_Problem statement_.
Add 42 to every coordinate in the answers, then write out again all lines between the line holding "Where should I" and the line holding "coord(70,53)", inclusive, requests included.

_Raw records_.

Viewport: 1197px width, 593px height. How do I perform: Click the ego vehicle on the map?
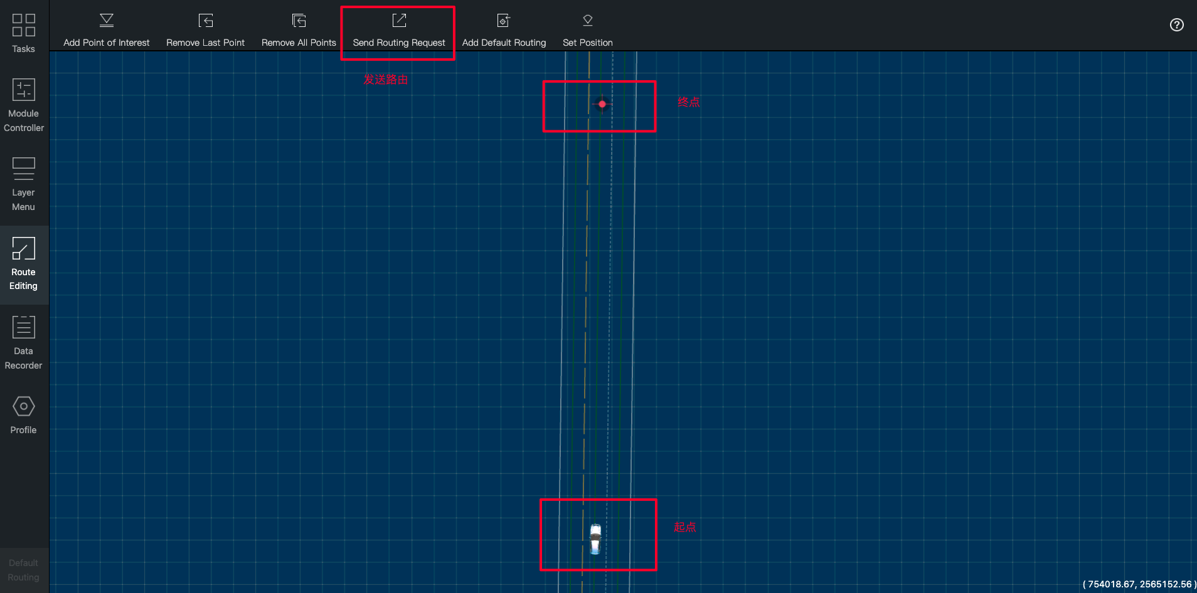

...

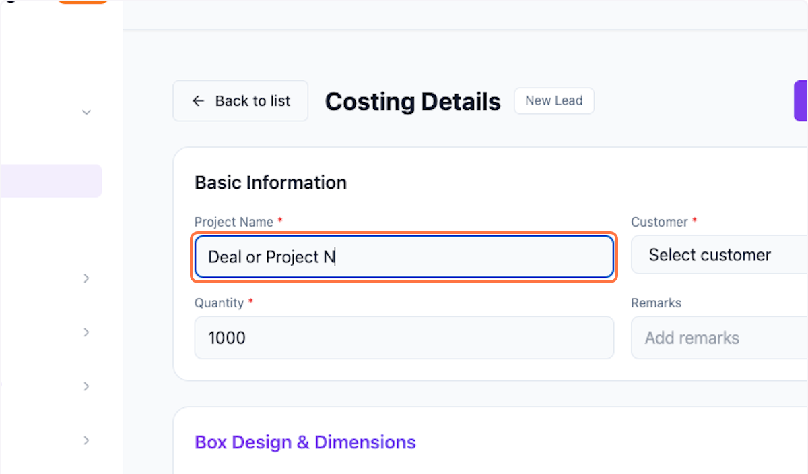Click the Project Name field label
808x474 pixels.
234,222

---

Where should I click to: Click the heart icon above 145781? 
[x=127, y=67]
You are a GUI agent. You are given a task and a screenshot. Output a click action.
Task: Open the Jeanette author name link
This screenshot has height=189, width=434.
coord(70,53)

_Right answer_.
Where should I click to: Click the heart icon above 145781? 
[x=169, y=109]
You are a GUI agent. You are given a task and a screenshot. Output a click action.
Task: Open the Jeanette author name link
This screenshot has height=189, width=434.
coord(112,95)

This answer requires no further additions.